## [Your objective]
Locate the line bearing "Task: Open the БазаЗнаний folder on desktop" in the material below, then reproduce it and each following line up to and including the line bearing "Task: Download the 参考様式 link".

## [Supplied data]
· · ·

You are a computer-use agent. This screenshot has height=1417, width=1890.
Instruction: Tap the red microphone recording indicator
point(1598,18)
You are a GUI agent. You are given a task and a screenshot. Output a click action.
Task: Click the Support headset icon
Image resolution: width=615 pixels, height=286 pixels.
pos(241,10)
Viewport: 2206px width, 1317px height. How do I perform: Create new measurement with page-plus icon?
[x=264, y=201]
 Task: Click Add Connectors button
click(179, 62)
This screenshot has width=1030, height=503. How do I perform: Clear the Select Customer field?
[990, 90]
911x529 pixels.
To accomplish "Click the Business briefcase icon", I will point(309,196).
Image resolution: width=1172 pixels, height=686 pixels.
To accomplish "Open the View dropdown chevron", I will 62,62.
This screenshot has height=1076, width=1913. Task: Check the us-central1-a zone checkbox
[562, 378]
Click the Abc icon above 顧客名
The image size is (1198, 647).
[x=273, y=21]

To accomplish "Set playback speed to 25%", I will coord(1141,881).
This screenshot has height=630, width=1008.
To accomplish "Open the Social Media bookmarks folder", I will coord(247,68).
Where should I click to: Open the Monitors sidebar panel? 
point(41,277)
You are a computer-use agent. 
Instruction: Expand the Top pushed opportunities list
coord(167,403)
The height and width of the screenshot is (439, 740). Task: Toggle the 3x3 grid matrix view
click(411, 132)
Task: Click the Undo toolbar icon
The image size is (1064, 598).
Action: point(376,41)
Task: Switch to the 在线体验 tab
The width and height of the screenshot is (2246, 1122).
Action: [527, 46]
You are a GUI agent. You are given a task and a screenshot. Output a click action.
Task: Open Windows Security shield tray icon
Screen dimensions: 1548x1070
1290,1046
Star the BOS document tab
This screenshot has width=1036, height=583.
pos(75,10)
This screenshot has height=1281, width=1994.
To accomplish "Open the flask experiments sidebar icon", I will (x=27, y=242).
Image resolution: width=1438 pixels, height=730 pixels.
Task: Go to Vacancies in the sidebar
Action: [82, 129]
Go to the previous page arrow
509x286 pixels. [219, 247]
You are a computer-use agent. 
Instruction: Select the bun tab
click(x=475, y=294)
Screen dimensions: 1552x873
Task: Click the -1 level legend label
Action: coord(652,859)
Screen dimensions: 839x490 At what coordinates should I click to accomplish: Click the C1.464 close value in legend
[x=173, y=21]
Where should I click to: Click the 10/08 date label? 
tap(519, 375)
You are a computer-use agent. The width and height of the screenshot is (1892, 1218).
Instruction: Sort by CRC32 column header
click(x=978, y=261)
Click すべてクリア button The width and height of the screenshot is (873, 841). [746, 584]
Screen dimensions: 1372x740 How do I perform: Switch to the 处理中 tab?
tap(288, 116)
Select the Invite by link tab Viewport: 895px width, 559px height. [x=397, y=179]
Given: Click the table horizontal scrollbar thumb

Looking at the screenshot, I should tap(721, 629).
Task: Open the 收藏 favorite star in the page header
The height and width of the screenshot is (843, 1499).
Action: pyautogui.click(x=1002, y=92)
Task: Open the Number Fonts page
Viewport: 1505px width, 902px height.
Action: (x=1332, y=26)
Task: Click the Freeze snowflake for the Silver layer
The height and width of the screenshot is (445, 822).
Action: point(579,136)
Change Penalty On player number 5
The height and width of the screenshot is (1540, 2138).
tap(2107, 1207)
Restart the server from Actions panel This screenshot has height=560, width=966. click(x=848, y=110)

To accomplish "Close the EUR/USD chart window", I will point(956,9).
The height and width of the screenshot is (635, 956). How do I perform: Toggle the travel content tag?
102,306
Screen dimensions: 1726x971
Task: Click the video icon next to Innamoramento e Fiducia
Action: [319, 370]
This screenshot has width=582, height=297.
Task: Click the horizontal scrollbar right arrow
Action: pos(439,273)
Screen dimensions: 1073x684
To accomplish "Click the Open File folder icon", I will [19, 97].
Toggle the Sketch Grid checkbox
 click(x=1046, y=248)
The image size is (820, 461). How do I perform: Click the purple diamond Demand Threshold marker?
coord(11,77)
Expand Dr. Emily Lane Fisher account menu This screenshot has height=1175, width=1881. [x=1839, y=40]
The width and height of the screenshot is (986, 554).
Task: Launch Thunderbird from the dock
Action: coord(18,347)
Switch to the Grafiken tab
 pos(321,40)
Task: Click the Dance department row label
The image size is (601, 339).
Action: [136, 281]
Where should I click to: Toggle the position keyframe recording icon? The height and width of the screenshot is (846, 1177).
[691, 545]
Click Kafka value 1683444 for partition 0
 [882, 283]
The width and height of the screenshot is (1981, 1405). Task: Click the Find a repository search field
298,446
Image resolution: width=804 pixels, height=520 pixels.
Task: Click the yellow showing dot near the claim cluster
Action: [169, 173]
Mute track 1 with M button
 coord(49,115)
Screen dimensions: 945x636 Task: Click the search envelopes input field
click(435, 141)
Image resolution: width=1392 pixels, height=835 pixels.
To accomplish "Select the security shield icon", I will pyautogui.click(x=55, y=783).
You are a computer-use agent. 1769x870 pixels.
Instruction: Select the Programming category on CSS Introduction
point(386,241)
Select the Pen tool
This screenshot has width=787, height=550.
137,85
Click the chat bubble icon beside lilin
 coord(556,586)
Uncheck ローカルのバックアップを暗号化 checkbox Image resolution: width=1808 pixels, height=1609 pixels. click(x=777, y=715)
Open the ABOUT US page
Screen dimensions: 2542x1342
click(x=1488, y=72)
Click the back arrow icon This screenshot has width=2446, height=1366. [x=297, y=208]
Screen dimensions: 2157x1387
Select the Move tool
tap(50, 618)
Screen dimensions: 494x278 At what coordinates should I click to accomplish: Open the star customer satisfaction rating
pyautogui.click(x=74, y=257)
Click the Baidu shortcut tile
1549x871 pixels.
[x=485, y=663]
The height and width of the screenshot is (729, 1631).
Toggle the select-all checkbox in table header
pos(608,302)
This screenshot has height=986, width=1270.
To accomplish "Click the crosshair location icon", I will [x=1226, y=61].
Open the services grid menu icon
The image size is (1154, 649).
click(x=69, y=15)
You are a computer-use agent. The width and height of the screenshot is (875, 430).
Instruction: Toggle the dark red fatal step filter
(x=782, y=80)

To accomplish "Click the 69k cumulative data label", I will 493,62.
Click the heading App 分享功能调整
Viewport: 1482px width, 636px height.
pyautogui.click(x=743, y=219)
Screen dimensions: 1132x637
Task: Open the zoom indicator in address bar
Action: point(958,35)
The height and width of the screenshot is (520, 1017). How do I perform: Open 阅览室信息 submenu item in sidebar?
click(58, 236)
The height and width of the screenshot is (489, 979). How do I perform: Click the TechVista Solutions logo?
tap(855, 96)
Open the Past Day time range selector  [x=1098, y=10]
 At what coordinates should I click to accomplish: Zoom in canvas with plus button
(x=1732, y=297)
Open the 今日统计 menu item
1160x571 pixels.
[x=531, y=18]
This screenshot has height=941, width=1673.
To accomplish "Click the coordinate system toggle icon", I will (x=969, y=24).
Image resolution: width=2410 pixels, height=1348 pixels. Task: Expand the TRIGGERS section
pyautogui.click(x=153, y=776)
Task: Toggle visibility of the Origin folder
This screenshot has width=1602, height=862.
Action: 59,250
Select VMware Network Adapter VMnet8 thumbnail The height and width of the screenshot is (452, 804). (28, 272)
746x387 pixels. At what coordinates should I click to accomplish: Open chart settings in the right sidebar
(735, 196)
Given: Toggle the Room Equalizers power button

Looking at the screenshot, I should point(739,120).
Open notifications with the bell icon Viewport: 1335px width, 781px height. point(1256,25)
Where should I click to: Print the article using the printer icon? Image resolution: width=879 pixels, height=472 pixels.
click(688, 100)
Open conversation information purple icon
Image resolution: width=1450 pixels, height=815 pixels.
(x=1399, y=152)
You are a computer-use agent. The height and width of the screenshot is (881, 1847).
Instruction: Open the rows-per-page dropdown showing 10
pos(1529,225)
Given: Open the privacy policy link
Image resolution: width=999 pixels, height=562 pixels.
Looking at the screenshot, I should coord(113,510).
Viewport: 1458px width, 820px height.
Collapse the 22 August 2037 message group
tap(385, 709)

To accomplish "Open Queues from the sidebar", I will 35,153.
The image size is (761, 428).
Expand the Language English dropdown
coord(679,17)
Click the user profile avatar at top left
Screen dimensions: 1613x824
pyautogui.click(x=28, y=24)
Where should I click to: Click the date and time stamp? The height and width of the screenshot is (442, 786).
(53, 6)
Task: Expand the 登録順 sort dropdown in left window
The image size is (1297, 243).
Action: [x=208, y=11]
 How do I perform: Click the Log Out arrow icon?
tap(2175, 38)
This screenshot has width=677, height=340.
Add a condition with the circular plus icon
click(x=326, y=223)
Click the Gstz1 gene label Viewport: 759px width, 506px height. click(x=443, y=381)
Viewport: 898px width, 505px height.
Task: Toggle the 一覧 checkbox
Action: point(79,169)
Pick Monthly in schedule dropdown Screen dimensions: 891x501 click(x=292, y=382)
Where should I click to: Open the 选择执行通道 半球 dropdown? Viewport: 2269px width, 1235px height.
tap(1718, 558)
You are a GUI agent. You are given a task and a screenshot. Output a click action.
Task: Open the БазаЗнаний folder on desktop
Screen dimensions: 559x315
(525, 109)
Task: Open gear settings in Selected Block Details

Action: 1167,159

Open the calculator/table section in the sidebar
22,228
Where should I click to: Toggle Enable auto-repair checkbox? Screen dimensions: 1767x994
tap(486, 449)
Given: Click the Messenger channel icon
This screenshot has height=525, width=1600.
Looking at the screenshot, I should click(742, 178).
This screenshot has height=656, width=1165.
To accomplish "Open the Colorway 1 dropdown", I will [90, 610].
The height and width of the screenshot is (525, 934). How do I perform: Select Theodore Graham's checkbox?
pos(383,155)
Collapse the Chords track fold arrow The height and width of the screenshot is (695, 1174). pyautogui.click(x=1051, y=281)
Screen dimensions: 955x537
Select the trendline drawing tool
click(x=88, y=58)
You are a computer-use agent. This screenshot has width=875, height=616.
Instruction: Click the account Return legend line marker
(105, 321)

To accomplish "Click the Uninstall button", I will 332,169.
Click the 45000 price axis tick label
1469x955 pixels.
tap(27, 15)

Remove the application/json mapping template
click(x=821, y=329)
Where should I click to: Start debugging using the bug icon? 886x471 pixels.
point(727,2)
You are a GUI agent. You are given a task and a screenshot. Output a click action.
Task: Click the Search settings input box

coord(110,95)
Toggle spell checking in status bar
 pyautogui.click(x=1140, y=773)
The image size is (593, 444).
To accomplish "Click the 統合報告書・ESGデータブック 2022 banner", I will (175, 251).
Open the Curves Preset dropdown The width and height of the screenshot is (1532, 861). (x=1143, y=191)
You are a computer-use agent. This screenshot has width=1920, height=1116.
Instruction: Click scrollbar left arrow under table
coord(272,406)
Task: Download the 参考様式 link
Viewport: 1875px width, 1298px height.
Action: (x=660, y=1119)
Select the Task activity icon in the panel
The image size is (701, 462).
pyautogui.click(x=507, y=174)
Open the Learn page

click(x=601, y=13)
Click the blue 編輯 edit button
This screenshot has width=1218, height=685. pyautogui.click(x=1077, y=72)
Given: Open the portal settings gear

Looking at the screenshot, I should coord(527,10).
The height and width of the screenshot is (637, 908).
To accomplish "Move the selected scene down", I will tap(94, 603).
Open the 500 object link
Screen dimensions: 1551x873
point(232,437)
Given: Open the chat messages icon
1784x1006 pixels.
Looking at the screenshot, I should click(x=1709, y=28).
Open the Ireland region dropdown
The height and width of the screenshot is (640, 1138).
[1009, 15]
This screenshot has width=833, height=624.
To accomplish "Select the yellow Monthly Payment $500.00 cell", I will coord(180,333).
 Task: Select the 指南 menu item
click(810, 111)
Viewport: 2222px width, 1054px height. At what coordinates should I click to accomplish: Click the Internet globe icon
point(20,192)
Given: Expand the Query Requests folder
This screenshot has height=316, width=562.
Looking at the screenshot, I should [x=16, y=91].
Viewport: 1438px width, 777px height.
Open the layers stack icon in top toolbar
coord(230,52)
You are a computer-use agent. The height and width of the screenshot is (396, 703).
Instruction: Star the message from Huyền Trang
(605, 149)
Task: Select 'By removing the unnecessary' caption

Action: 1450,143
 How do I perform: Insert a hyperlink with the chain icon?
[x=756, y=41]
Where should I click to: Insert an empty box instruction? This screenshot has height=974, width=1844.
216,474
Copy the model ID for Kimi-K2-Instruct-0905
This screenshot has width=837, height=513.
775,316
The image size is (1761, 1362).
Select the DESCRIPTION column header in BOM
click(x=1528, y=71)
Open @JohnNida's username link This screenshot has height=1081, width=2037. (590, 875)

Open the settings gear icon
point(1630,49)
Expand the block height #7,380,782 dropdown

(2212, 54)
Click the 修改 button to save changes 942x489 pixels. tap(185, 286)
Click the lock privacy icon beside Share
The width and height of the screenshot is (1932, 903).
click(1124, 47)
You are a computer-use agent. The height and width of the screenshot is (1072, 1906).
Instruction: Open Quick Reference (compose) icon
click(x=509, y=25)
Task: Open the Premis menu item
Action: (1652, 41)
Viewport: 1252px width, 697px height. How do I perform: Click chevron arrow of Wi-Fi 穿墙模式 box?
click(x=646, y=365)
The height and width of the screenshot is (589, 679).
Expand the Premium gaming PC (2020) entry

· · ·

## [Solution for this exercise]
Task: Open the БазаЗнаний folder on desktop
Screen dimensions: 559x315
(525, 109)
Task: Open gear settings in Selected Block Details

Action: 1167,159

Open the calculator/table section in the sidebar
22,228
Where should I click to: Toggle Enable auto-repair checkbox? Screen dimensions: 1767x994
tap(486, 449)
Given: Click the Messenger channel icon
This screenshot has height=525, width=1600.
Looking at the screenshot, I should click(742, 178).
This screenshot has height=656, width=1165.
To accomplish "Open the Colorway 1 dropdown", I will [90, 610].
The height and width of the screenshot is (525, 934). How do I perform: Select Theodore Graham's checkbox?
pos(383,155)
Collapse the Chords track fold arrow The height and width of the screenshot is (695, 1174). pyautogui.click(x=1051, y=281)
Screen dimensions: 955x537
Select the trendline drawing tool
click(x=88, y=58)
You are a computer-use agent. This screenshot has width=875, height=616.
Instruction: Click the account Return legend line marker
(105, 321)

To accomplish "Click the Uninstall button", I will 332,169.
Click the 45000 price axis tick label
1469x955 pixels.
tap(27, 15)

Remove the application/json mapping template
click(x=821, y=329)
Where should I click to: Start debugging using the bug icon? 886x471 pixels.
point(727,2)
You are a GUI agent. You are given a task and a screenshot. Output a click action.
Task: Click the Search settings input box

coord(110,95)
Toggle spell checking in status bar
 pyautogui.click(x=1140, y=773)
The image size is (593, 444).
To accomplish "Click the 統合報告書・ESGデータブック 2022 banner", I will (175, 251).
Open the Curves Preset dropdown The width and height of the screenshot is (1532, 861). (x=1143, y=191)
You are a computer-use agent. This screenshot has width=1920, height=1116.
Instruction: Click scrollbar left arrow under table
coord(272,406)
Task: Download the 参考様式 link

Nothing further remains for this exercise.